**Fragmento del documento**
┌────────

La llamada universal a la santidad comporta una llamada universal al apostolado o a la evangelización (cf. LG. 33), con el fin de comunicar el mensaje del Evangelio. Es decir, la buena noticia de que Cristo es la verdadera vida, presente y futura, del mundo, también a través de los cristianos.

Ahora bien, para que esto se lleve a cabo es preciso que haya muchos “cristianos de la calle” (fieles laicos) –y no sólo clérigos o personas consagradas en el sentido canónico– que se tomen en serio la santidad, también “en” y “por” las cosas del mundo: en las familias y a través del trabajo, de las tareas culturales, sociales y políticas, en el ocio y el deporte, en todas las etapas y condiciones de la existencia humana.

¿Cómo, si no, podrá mostrarse que sólo en Cristo se encuentra la respuesta a tantas cuestiones vitales como la primacía del amor, la bondad originaria del mundo, la validez de la razón, el atractivo de la belleza que conduce a la verdad, la estrecha conexión entre culto a Dios y compromiso social, la esperanza en un progreso auténtico, etc.?

└────────

**Instrucciones**
- 1) Devuelve sin cambios el pasaje del texto sobre la llamada universal a la santidad que va desde "La llamada universal" hasta "la existencia humana.", ambos incluidos.
- 2) Retoma el texto sobre la llamada universal a la santidad y prosíguelo a partir de su última oración.
Este material no guarda relación con el texto sobre la llamada universal a la santidad.

**Material proporcionado**
┌────────

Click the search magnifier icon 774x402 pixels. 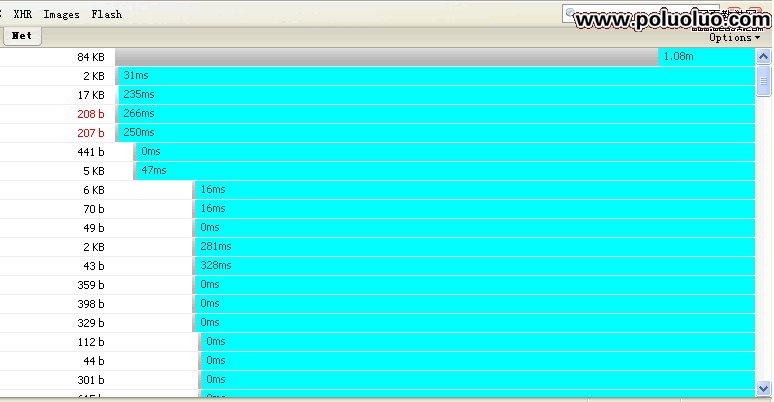(571, 14)
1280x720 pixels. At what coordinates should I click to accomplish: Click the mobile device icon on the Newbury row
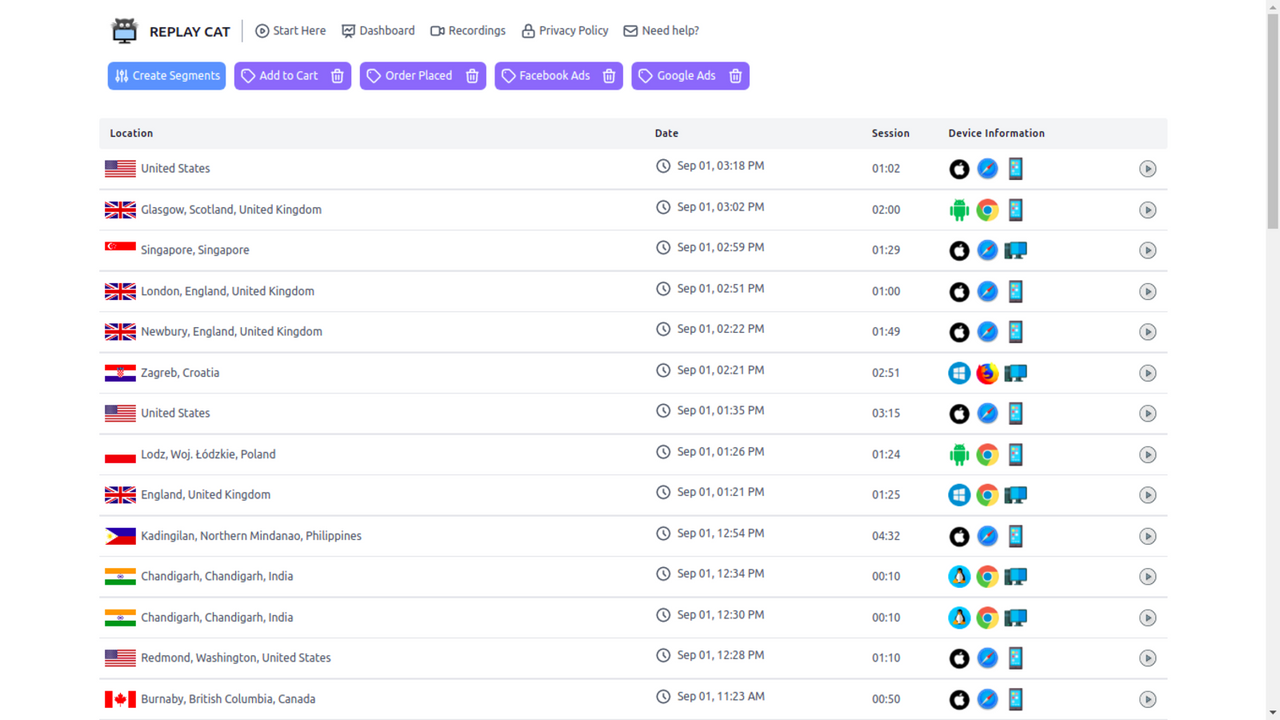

└────────

**Respuestas del ejercicio**
- 1)
La llamada universal a la santidad comporta una llamada universal al apostolado o a la evangelización (cf. LG. 33), con el fin de comunicar el mensaje del Evangelio. Es decir, la buena noticia de que Cristo es la verdadera vida, presente y futura, del mundo, también a través de los cristianos.

Ahora bien, para que esto se lleve a cabo es preciso que haya muchos “cristianos de la calle” (fieles laicos) –y no sólo clérigos o personas consagradas en el sentido canónico– que se tomen en serio la santidad, también “en” y “por” las cosas del mundo: en las familias y a través del trabajo, de las tareas culturales, sociales y políticas, en el ocio y el deporte, en todas las etapas y condiciones de la existencia humana.

- 2)
            2. ¿Qué tiene que ver la santidad con la Iglesia? Es importante percibir que la llamada universal a la santidad la sitúa el Concilio Vaticano II en el contexto de la santidad de la Iglesia, una prerrogativa que va unida a la necesidad de purificación de los cristianos (cf. LG 8 ss). La Iglesia tiene como misión que el mundo conozca a Dios y le alabe, porque sólo en Él está la vida verdadera. Los cristianos son los primeros que deben vivir en sí mismos ese “culto espiritual” que consiste en ofrecer su vida en alabanza a Dios y servicio a los demás en sus necesidades materiales y espirituales. ¿Y de qué medios disponen para esto que es la concreción de la santidad? Principalmente –responde el Concilio–, de los sacramentos y de las virtudes.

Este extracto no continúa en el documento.